Try it ::
This exercise calls for every line of the listing below that contains the word "Refresh".

┏━━

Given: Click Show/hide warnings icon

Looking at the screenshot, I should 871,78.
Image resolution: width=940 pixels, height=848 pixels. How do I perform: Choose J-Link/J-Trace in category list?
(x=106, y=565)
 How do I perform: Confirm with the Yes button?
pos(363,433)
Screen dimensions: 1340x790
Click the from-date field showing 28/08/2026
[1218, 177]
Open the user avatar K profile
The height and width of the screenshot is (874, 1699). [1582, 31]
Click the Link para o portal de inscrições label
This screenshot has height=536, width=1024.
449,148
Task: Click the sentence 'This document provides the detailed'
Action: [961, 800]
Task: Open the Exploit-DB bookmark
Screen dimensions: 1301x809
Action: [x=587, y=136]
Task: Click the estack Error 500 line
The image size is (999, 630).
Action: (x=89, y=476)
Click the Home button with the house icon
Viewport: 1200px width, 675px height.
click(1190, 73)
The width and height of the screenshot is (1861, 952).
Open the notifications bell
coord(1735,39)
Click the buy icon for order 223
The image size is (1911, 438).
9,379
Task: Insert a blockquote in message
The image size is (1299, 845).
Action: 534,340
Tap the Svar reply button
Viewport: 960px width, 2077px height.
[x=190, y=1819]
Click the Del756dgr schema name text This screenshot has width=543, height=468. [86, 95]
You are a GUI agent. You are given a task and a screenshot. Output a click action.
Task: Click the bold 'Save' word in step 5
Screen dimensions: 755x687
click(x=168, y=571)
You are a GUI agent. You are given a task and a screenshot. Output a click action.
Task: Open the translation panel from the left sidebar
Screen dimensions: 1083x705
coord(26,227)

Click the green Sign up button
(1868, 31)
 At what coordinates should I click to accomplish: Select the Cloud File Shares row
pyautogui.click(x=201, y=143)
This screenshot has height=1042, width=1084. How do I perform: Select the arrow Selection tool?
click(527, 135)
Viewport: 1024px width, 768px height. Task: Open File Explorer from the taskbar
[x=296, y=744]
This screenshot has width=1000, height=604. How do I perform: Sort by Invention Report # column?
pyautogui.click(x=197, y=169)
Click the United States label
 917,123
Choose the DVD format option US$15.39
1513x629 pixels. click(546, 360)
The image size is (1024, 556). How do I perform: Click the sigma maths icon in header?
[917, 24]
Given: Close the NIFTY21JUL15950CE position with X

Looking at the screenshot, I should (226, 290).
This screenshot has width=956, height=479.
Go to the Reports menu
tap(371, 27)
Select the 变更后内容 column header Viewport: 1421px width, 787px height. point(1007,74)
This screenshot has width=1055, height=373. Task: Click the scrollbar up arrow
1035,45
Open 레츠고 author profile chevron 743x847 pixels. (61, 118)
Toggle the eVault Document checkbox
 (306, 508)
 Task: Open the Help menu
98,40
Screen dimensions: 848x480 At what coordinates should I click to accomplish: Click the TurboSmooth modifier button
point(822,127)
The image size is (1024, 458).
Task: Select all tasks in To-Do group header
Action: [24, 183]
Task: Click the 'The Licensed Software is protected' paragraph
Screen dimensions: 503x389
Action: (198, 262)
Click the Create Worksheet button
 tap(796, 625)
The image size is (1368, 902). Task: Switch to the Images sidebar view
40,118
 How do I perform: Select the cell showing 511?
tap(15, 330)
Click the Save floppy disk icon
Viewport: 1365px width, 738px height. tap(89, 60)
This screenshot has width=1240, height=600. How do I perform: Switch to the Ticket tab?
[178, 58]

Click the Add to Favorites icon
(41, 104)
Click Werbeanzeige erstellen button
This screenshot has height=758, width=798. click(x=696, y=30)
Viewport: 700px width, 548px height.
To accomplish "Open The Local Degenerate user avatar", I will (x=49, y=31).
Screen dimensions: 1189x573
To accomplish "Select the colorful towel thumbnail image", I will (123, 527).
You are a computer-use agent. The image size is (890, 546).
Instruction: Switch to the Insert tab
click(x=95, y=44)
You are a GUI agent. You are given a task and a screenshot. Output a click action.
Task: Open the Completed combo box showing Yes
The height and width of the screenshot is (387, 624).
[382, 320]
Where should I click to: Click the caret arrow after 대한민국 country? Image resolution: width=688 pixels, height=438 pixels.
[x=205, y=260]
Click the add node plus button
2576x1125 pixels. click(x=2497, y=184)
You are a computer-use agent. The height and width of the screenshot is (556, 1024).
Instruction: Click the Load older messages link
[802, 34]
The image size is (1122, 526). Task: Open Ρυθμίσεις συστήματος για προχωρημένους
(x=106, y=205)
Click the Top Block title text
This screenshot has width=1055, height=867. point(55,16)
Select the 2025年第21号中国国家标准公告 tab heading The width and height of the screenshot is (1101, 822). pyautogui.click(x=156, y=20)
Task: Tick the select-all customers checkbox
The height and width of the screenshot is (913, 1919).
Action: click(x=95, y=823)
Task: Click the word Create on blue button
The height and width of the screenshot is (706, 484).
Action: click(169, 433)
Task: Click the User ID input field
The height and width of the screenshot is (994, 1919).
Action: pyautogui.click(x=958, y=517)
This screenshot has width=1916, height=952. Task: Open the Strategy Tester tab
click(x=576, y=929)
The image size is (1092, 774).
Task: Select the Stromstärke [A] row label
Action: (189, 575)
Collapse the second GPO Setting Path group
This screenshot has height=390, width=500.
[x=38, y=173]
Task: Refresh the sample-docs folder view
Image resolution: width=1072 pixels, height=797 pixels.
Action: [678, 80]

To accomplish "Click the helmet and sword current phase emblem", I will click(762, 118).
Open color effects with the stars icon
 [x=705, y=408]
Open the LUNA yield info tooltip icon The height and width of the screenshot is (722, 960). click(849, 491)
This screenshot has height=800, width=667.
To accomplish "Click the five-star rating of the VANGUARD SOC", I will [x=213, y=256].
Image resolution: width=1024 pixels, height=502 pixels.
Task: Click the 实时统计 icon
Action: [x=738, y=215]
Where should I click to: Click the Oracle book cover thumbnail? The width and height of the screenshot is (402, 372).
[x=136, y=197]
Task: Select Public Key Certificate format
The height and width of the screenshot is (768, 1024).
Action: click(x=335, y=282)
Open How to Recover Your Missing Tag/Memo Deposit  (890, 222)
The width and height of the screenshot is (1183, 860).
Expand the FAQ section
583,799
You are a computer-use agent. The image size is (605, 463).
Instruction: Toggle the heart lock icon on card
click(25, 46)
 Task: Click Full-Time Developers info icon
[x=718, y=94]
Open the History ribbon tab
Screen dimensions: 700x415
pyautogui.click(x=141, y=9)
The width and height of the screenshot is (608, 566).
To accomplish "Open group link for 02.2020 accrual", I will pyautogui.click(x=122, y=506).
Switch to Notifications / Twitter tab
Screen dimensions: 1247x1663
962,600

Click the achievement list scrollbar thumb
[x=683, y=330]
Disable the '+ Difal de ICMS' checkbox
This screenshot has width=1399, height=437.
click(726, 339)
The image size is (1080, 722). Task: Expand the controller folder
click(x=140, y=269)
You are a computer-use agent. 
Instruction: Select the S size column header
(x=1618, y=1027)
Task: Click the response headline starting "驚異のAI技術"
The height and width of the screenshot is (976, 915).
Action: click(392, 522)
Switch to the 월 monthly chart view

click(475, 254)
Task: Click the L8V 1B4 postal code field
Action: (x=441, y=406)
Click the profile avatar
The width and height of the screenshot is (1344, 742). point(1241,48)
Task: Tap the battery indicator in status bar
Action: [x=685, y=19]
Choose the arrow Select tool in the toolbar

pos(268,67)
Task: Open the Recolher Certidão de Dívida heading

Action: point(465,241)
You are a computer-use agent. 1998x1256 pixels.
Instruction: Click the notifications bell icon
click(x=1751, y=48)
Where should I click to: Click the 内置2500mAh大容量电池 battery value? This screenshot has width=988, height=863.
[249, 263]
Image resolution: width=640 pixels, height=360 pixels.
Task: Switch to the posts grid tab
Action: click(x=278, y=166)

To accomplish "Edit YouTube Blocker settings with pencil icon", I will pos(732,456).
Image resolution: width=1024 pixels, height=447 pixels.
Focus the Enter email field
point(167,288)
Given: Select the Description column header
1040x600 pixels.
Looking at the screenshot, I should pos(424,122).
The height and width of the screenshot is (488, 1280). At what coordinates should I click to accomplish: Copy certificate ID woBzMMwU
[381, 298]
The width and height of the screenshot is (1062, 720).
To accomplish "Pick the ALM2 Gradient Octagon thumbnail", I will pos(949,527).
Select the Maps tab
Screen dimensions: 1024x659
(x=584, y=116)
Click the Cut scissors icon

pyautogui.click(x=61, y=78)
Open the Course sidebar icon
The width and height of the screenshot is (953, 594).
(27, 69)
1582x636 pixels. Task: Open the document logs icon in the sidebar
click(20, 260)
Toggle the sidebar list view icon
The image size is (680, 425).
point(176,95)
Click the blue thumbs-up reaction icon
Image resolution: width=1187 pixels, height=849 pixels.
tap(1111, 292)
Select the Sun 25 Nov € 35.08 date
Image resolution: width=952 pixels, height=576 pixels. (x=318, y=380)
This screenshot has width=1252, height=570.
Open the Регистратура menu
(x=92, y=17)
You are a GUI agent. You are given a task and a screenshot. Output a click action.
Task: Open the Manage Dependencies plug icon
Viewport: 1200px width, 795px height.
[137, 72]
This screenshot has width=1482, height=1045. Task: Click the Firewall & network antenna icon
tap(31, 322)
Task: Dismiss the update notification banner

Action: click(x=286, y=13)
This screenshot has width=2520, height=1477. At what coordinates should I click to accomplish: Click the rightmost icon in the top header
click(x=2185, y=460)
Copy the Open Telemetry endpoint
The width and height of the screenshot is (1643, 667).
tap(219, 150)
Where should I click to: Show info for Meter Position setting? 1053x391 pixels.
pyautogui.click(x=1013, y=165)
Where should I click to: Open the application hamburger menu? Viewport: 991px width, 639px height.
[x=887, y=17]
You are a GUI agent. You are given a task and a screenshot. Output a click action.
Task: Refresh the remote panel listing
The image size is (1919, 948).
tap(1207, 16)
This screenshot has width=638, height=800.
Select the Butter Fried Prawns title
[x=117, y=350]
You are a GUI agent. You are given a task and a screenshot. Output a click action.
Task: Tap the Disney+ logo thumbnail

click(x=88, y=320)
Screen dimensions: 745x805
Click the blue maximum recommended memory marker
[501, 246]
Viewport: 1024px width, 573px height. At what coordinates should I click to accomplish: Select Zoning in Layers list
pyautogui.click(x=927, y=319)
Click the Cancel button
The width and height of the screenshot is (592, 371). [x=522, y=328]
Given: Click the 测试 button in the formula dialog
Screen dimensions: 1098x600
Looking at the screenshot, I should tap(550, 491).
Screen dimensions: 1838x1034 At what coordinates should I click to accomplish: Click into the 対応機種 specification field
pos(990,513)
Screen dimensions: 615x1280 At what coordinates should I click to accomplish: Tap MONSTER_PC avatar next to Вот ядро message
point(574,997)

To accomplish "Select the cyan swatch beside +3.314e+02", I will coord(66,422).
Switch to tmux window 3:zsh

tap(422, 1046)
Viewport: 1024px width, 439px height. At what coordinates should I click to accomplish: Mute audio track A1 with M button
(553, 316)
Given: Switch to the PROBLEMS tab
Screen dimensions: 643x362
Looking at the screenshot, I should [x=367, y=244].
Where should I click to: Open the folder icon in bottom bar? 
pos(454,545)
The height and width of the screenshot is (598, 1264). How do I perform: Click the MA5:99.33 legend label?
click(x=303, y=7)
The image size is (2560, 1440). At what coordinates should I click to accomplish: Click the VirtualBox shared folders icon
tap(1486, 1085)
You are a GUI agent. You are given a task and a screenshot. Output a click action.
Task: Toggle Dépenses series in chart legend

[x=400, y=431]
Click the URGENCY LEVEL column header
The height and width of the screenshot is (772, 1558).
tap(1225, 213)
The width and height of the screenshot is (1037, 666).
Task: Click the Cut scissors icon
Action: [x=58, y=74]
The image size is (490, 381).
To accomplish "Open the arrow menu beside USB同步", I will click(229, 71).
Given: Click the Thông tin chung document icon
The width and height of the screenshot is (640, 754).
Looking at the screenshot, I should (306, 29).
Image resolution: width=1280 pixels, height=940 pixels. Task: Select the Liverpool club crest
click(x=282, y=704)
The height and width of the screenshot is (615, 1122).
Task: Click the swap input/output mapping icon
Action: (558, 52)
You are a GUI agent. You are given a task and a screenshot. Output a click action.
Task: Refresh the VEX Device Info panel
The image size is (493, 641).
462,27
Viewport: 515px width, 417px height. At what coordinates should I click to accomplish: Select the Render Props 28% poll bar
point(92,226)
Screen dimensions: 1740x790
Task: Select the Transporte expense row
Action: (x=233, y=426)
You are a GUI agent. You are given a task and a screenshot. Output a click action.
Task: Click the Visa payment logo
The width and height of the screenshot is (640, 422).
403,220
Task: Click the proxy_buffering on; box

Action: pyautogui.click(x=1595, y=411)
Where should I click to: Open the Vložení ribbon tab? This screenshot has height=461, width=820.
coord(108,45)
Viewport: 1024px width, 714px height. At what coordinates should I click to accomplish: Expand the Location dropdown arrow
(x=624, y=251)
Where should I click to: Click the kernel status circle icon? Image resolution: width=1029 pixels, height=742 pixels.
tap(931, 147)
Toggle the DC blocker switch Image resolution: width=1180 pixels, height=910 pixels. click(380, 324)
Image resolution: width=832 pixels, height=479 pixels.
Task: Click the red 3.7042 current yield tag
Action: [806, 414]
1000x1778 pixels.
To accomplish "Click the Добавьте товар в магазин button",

┗━━

Completed exercise ::
Task: Refresh the sample-docs folder view
Task: Refresh the remote panel listing
Task: Refresh the VEX Device Info panel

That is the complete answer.